A lei do petróleo assim obriga, no intuito de promover maior transparência num negócio que tradicionalmente alimenta a corrupção. O gabinete de registo e informação de São Tomé e Príncipe, entrou em funções este ano. No seu primeiro acto público, realizado quinta – feira, a administração do gabinete reconheceu que não tem conseguido satisfazer a curiosidade do público sobre alguns aspectos do processo petrolífero.

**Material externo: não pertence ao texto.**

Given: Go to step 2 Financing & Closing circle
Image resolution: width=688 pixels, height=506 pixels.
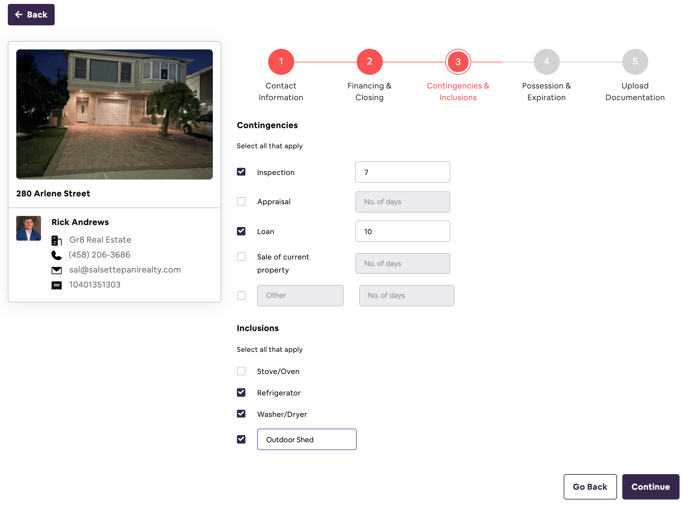Looking at the screenshot, I should (x=369, y=61).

António Quintas, administrador do gabinete, deixou entender que a instituição fica de mãos atadas, quando é questionada pelo público sobre a gestão das receitas petrolíferas. «Não vou dizer que temos. Ainda não temos todas as informações sobre este processo. Há algumas informações que ainda não estão na nossa posse, e o nosso trabalho é ir a caça dessas informações no sentido de traze-las ao público de forma que não haja nebulosidade neste processo», explicou o administrador.

Por outro lado o gabinete de registo e informação pública, está ainda longe do grande público. Tão longe que é desconhecido pela maioria da população. António Quintas, respondeu que é verdade. «Por isso é que no quadro das nossas actividades prevemos construir um site, vamos utilizar as novas tecnologias, vamos estender para a região Autónoma do Príncipe com uma célula como a lei prevê, e vamos fazer actividades deste tipo. Neste seminário estiveram presentes os sindicados, a comunicação social, os quadros nacionais e é assim que vamos poder estender as nossas acções a todo o território nacional», precisou.
O GRIP, promete no entanto trabalhar em prol do esclarecimento da população, porque a lei assim o exige. Um desafio difícil para limpar a nebulosidade que já começou a tapar, as contas das receitas petrolíferas.